Изя не знал, с чего начать. И он проголодался, живот подводило. Пообедать он не успел.
– Товарищи, – сказал Изя. – У нас такое задание… Это настоящее правительственное задание! У нас неделя сроку… (Сроку было десять дней, но Изя так рассудил, что нужно настроить себя и людей на неделю, тогда будет какой-никакой запас времени.) – Ты это… Борисыч… – Григоров встал. – Люди уже все знают. Давай техническое задание.
– Иван Степанович, – сказал Изя, – главное – редукторы…
Утром Изя пришел в приемную директора, сел на стул. Но секретарша сказала:
"Пройдите, Израиль Борисович, директор ждет".
– Я посмотрел ваш план, – сказал Елиневич. – Вы правильно выделили зуборезную группу. Партком не ошибся в вас – вы успеете… Вам нужно сегодня вылететь в Москву.
– В Москву? – изумился Изя.
Он никогда не был в Москве.
– Получите на ведущем заводе конструкторскую документацию. И сразу возвращайтесь, – сказал Елиневич. – Я сейчас распоряжусь, вас отвезут на аэродром.
Изя взял из своего стола в конторке зубную щетку и мыло. Он успел позвонить маме.
– Мама, ты не волнуйся, – сказал Изя. – Я сегодня домой не приду. Я лечу в Москву. Завтра… нет – послезавтра вернусь.
– А как же у тебя будет с питанием? – испуганно спросила мама. – Два дня без горячего…
– Мама, не волнуйся, – сказал Изя. – У меня правительственное задание.
Правительство обо мне позаботится.
Через два часа Изя сидел в холодном, дребезжащем "Дугласе" и летел в Москву. Он летел до Москвы четырнадцать часов, а Москвы так и не увидел. В Тушино его поджидала "эмка". Изю привезли в КБ, до двух часов ночи он вникал в техническую документацию, потом съел гуляш в столовой, и его опять отвезли в Тушино.
Да, как Изя и предполагал, самым узким местом оказались шестерни для редукторов.

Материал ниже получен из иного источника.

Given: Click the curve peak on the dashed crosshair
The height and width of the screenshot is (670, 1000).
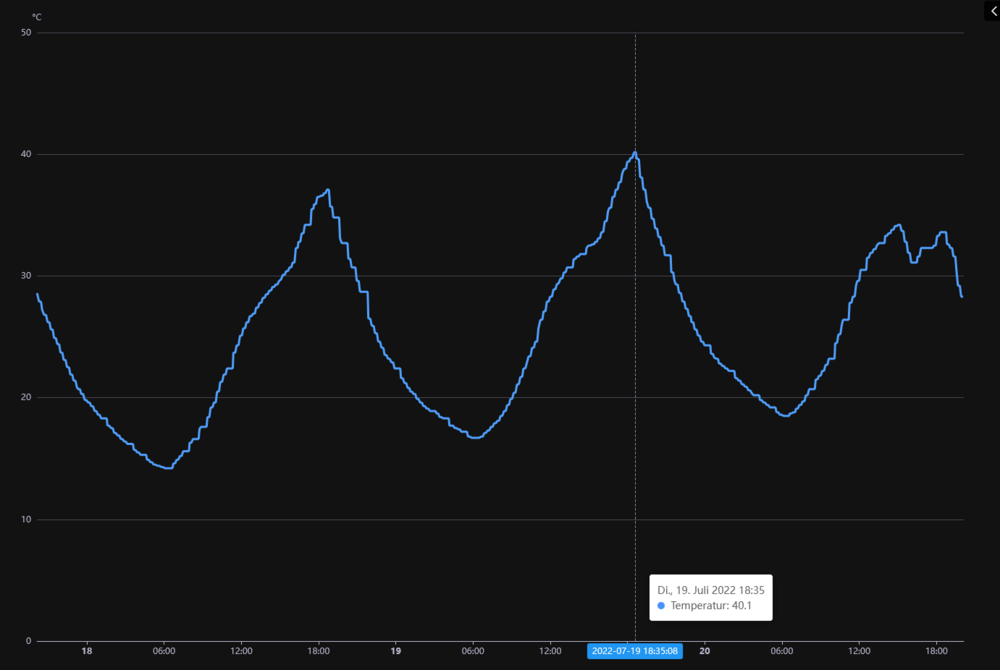Looking at the screenshot, I should 635,153.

В Изином цехе было два зуборезных станка, но шевинговальные и зубошлифовальные станки стояли в третьем цехе.
Изя пошел к Елиневичу, и третий цех получил задание заняться редукторами. Изя то и дело бегал из цеха в цех. Они с Резником, старшим контрольным мастером, придирчиво проверяли каждую партию шестерен.

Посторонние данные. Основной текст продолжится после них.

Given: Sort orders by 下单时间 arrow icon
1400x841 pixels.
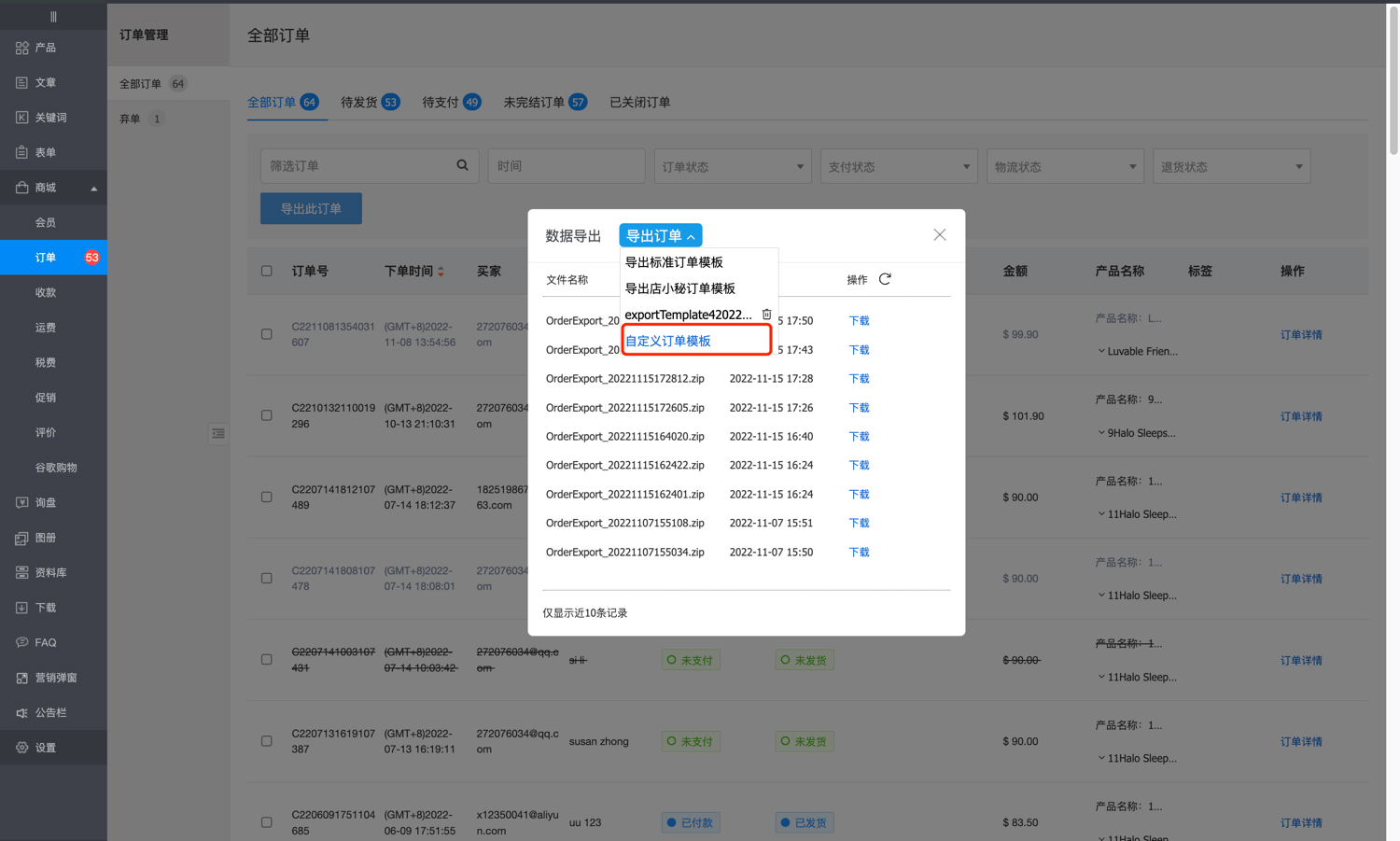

– Спросят-то с нас… – приговаривал Резник. – Третий цех напортачит, а спросят с нас… Так! Эта шестерня не пойдет!..
Первые два дня Изе еще удалось ночевать дома, а на пятый день мама принесла к проходной подушку, смену белья и лепешки из белой муки.

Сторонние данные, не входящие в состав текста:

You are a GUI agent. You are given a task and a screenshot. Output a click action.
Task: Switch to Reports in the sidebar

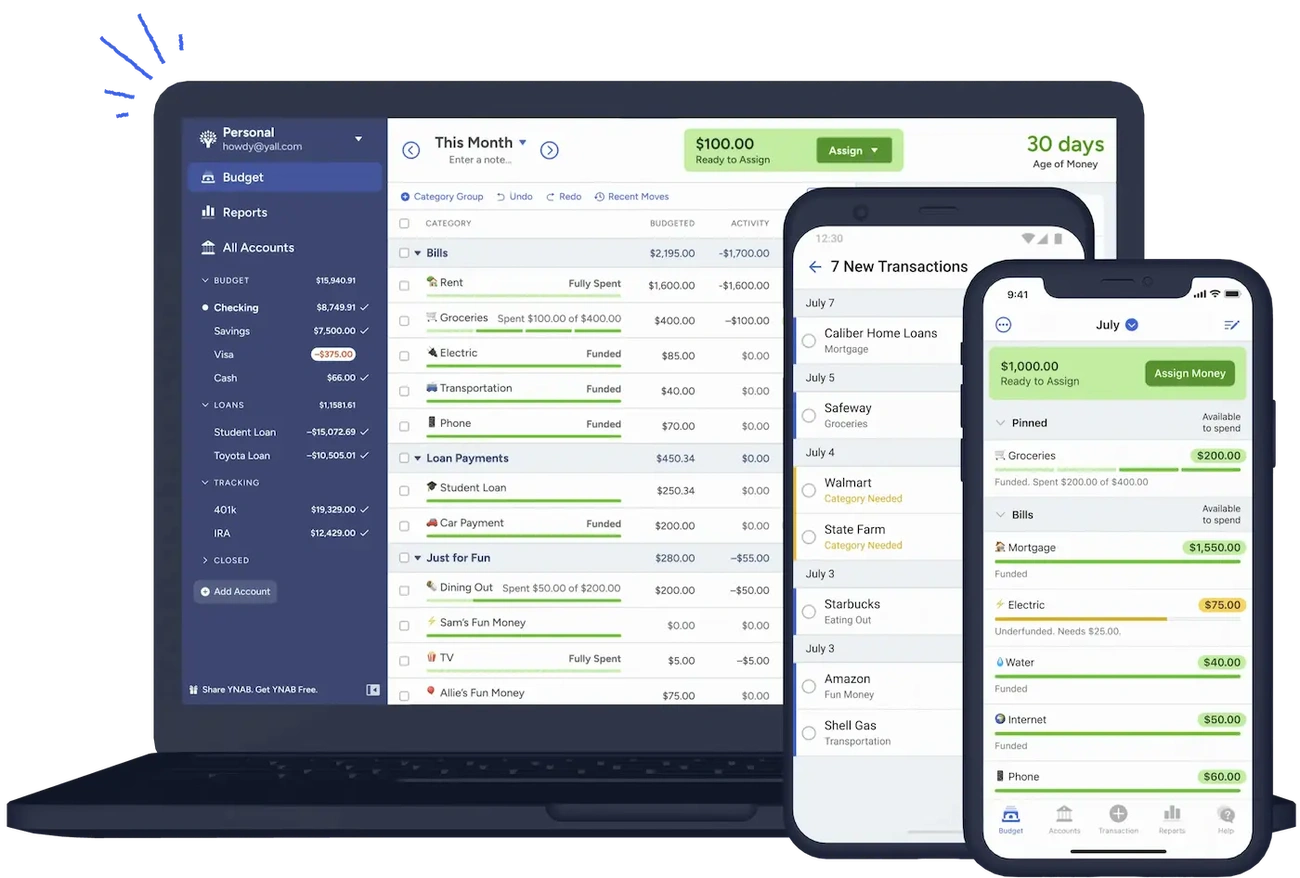[x=246, y=213]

– Спасибо… Ты не волнуйся, питание хорошее, – сказал Изя и поцеловал маму. – Нам талоны выдают…
– Изинька, ты же зарос, – сказала мама. – Там бритва, в узелке. И помазок.
Изя спал урывками, на дощатом топчане, который стоял в углу конторки. Ходить в столовую он не успевал. Резник забрал его талоны и приносил Изе еду в цех.
"Обязательно успею… – думал Изя. – Иначе – никак". На высокое доверие Елиневича ему было наплевать, он уже перерос тот возраст, когда покупаются на такие штучки. Ему и прежде доводилось налаживать производственный цикл "от и до".
Изе нравилось смотреть на "Илы". Он просто влюблен был в эти серебристые громады, выраставшие на стапелях. "Илам" нужны были стапельные домкраты.
На пятые сутки на Изин участок работали почти все станки в цехе – токарные, фрезерные, сверлильные, автоматные. Когда третий цех задержал корпуса редукторов, Изя поднял телефонную трубку и сказал:
– Начальника цеха пригласите к аппарату.
– Он на планерке, – ответили Изе. – Кто говорит?
– Срочно начальника цеха к аппарату! – громко повторил Изя. – Говорит дублер директора завода!
– Кто?.. А!.. Минуту!
Корпуса редукторов поступили через два часа.
Работяги и прежде уважали Изю. Он никогда не матерился, не тыкал тем, кто был старше его. Но он всегда был аккуратен и туго знал свое дело – такое работяги понимали. Последние дни рабочие особенно почтительно косились на Изю, когда он проходил по цеху – осунувшийся, небритый, в мешковатой "спецухе".